◆ **GIVEN RECORDS**:
━━━━━━━━

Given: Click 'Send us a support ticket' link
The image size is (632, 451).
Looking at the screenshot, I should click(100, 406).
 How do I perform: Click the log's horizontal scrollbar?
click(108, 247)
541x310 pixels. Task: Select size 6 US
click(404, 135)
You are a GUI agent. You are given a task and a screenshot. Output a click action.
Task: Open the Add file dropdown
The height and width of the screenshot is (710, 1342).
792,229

━━━━━━━━

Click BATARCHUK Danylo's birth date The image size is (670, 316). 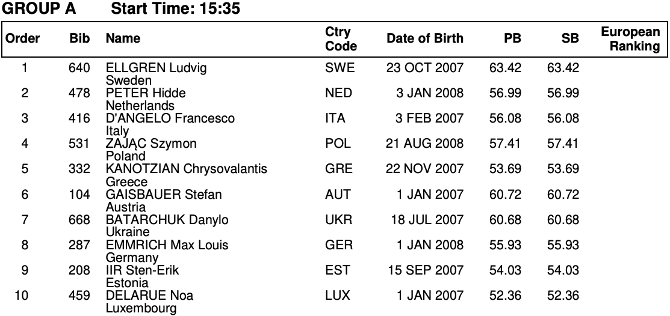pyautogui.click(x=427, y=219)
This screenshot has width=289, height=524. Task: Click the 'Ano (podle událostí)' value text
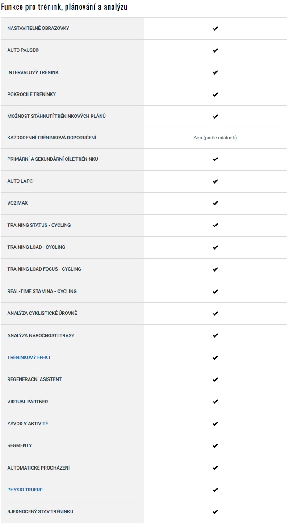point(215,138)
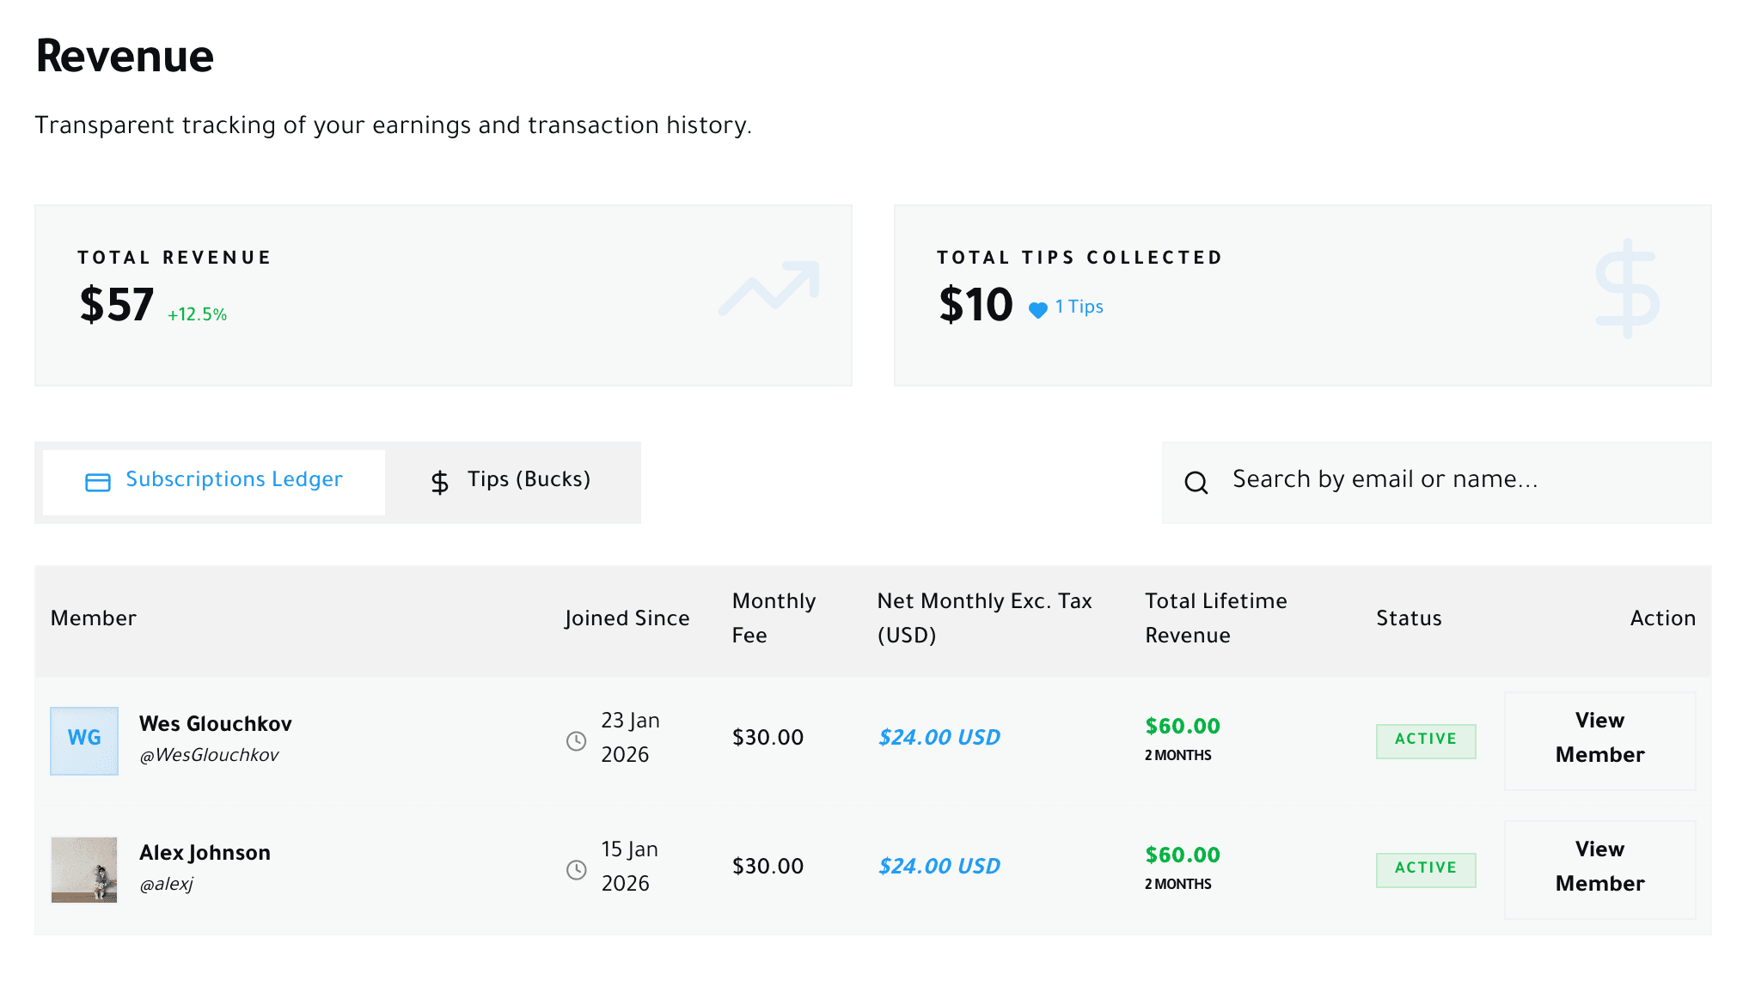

━━━━━━━━

◆ **GOAL**: Gather every line above that contains the string "screenshot", copying each one in full. Case counts, so only exact matches qualify.

◆ **REPLY TO THE EXERCISE**:
Looking at the screenshot, I should click(100, 406).
You are a GUI agent. You are given a task and a screenshot. Output a click action.
The height and width of the screenshot is (710, 1342).
This screenshot has width=289, height=524. Task: Click the 'Ano (podle událostí)' value text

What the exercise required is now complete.